We ate quietly as I willed the phone not to ring. Two minutes later it did. I sat with Val at the table while my father answered in the living room. I stood and followed him. My father sat on the couch, smiling, his head cradled in one hand, speaking in Arabic, his native tongue. I heard him say all the charming Arabic words of introduction and greeting. Then I left the room and paced in the kitchen. “Shit,” I said and wondered what Val was thinking. A few minutes later, my father came to join us at the table.
“Tomorrow, when you get to work,” he said, “ask for a transfer.”
My father had unleashed me from the green-eyed man who smelled like Galeries Lafayette.

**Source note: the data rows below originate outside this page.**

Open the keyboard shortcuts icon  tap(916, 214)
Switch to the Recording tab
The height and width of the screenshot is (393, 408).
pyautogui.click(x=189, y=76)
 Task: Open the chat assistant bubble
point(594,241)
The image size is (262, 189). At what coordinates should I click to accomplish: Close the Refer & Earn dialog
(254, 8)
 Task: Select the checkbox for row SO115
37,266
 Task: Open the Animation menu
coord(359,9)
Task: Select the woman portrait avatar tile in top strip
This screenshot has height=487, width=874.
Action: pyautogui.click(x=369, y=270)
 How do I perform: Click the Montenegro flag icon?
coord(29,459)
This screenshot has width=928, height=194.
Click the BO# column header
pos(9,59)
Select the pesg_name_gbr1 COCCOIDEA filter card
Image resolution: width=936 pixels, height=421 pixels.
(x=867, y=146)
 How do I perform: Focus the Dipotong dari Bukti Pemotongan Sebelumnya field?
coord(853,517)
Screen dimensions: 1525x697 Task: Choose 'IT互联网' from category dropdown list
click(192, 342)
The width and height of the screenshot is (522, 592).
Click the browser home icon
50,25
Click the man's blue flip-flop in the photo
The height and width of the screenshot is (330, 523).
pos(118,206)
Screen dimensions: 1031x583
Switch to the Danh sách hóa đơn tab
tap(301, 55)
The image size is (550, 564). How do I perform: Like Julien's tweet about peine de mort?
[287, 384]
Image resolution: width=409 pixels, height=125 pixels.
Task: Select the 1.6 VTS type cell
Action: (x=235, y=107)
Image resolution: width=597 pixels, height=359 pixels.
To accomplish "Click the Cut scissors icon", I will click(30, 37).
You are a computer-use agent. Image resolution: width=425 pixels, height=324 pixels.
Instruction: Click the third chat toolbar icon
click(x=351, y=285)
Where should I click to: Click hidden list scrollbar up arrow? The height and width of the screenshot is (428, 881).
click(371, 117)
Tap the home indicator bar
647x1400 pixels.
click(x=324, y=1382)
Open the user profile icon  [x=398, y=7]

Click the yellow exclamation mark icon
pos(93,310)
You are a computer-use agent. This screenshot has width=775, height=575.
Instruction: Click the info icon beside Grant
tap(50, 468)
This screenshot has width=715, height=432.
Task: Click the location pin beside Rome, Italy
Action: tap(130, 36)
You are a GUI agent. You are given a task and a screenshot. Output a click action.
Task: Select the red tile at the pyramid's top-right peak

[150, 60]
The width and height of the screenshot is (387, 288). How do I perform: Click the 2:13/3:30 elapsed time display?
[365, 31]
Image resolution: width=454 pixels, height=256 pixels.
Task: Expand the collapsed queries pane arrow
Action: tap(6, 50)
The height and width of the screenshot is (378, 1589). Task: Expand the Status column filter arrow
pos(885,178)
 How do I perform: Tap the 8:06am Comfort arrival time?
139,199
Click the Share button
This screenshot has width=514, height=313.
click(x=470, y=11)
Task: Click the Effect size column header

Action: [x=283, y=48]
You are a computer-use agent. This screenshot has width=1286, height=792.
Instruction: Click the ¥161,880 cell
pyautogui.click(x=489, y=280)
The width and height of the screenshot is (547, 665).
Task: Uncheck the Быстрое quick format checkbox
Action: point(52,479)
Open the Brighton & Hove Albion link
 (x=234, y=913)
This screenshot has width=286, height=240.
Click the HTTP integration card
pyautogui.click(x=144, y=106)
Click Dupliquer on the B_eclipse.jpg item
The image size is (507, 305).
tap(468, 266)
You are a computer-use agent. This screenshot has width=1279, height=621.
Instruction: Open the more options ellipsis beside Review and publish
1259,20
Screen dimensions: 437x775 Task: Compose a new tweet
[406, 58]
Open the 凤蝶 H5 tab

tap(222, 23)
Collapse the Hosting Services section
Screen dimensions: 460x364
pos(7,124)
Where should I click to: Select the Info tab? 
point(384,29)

A few months later, Val proposed, and I met his parents and his Persian friends.
At a party on Horatio Street, a few women took me aside. One of them said, “So, how do you know Vahid?”
“Who is Vahid?” I said. Then I realized that Val was the name he had adopted when he came to this country and lost his accent. I wanted to tell my ex-coworker that he had been right about the fake name, but that time had passed.
I heard that he married a woman his mother introduced him to and lives in Lebanon or Dubai or Cairo.
The one in Mexico stayed in Mexico and remains a friend.
I have been married to Val for thirty years. Sometimes I call him Vahid.
With my father on West 65th Street.



Salam Leslie Jan.
I took a short break from reviewing a boring EPA document on RCRA corrective action?
Nice break! Enjoyed it.
Love the photo - such beauty!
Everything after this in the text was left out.